DOCUMENT SEGMENT:
>> BEGIN
My guess is that will find the same amount of regression for each of these overall above average players.

***

One last test: can you create a player D of this profile:
x/0/-15
Solve for “x”, so that your overall regressed value comes out to “5”.

That is, how goshdarngood does this guy have to be in one year, to compensate for a -15 in another year.  I’m afraid to hear the answer.


#98    Tangotiger      (see all posts) 2007/05/31 (Thu) @ 15:12

Ok, I think I was able to plug in the formula.

When I put in
30/0/-15
I get
1.82

Changing the “30” to this value… I get that value…
30… 1.82
50… 2.40
70… 2.33
100.. 2.02
inifinity… 0.00

And what if I put: 30/0/0?  That gives me a regressed value of 5.

And 60/0/0?  That’s a 4, less than 30/0/0.

Uhhhh… unless I made a mistake, this doesn’t make any sense.


#99    Tangotiger      (see all posts) 2007/05/31 (Thu) @ 15:27

I published an Excel with Shane’s equations here:
http://www.tangotiger.net/files/individual_regr_to_mean_SAFE.xls

Feel free to verify my work.


#100    MB      (see all posts) 2007/05/31 (Thu) @ 15:37

I can’t get as deep into the methodology as you guys, but I’m a bit confused as well.

Wouldn’t 5/5/5 still regress toward the mean because we expect that the player is likely still somewhere closer to average than his performance over the sample. For example, 20/20/20 doesn’t regress at all toward the mean, either? So we expect this player is a “true” +20 player. From all I’ve read, that doesn’t seem right, but I could be way off here.
>> END
DATA SECTION:
>> BEGIN
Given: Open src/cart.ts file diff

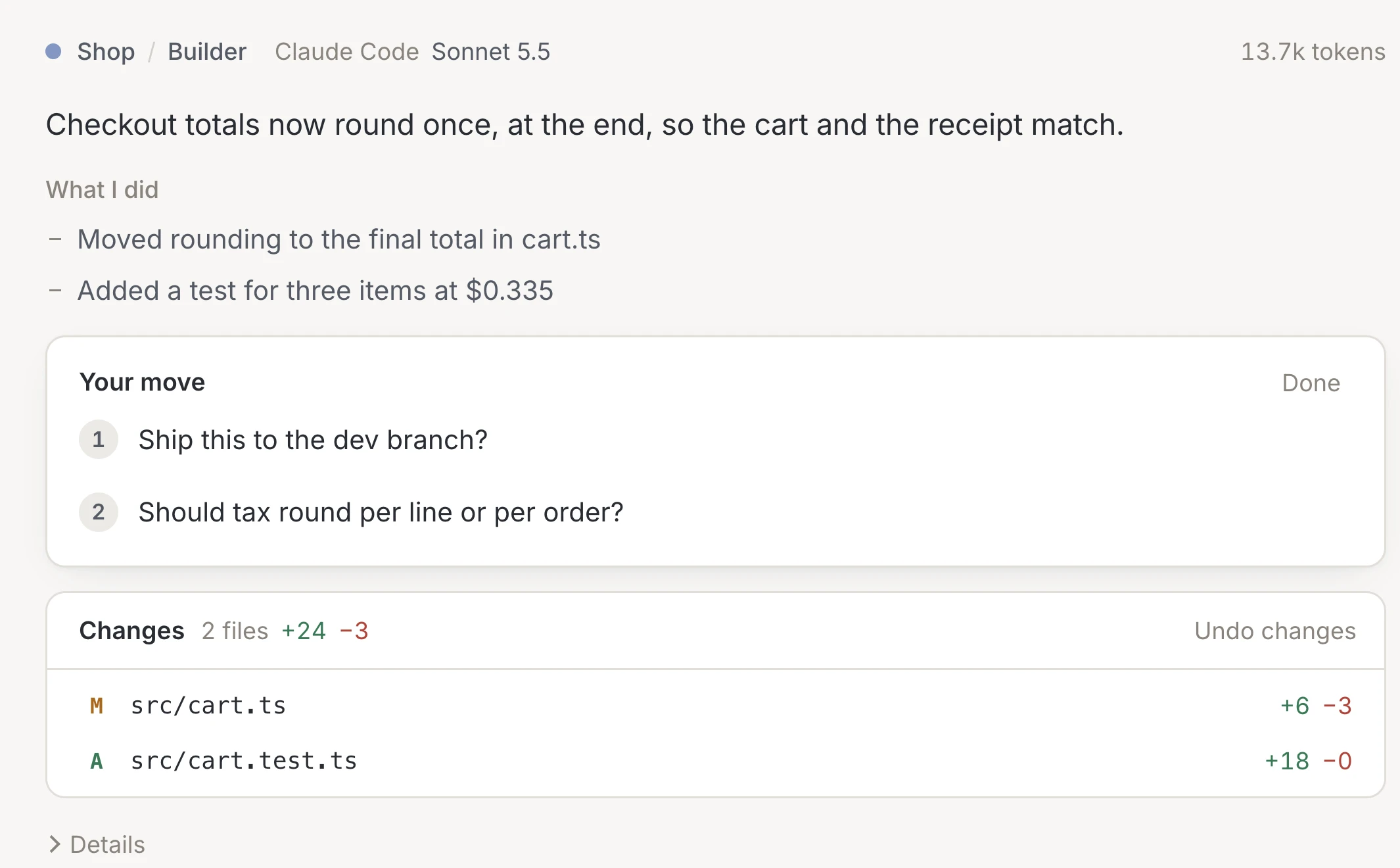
>> END
REQUIRED TASKS:
1) Retype the part of the forum thread on regression to the mean starting at "#99    Tangotiger      (see" and ending at "confused as well.".
2) Does the forum thread on regression to the mean agree with each statement? (a) Entering 30/0/-15 gives a value of 1.82. (b) 60/0/0 yields a higher regressed value than 30/0/0. (c) MB says they can go as deep into the methodology as the others. Answer yes or no for each and quote the deciding words.
The lines have nothing to do with what is asked here.

SOLUTIONS TO THE PROBLEMS:
1)
#99    Tangotiger      (see all posts) 2007/05/31 (Thu) @ 15:27

I published an Excel with Shane’s equations here:
http://www.tangotiger.net/files/individual_regr_to_mean_SAFE.xls

Feel free to verify my work.


#100    MB      (see all posts) 2007/05/31 (Thu) @ 15:37

I can’t get as deep into the methodology as you guys, but I’m a bit confused as well.

2)
(a) Yes: "30… 1.82"
(b) No: "That’s a 4, less than 30/0/0."
(c) No: "I can’t get as deep into the methodology as you guys"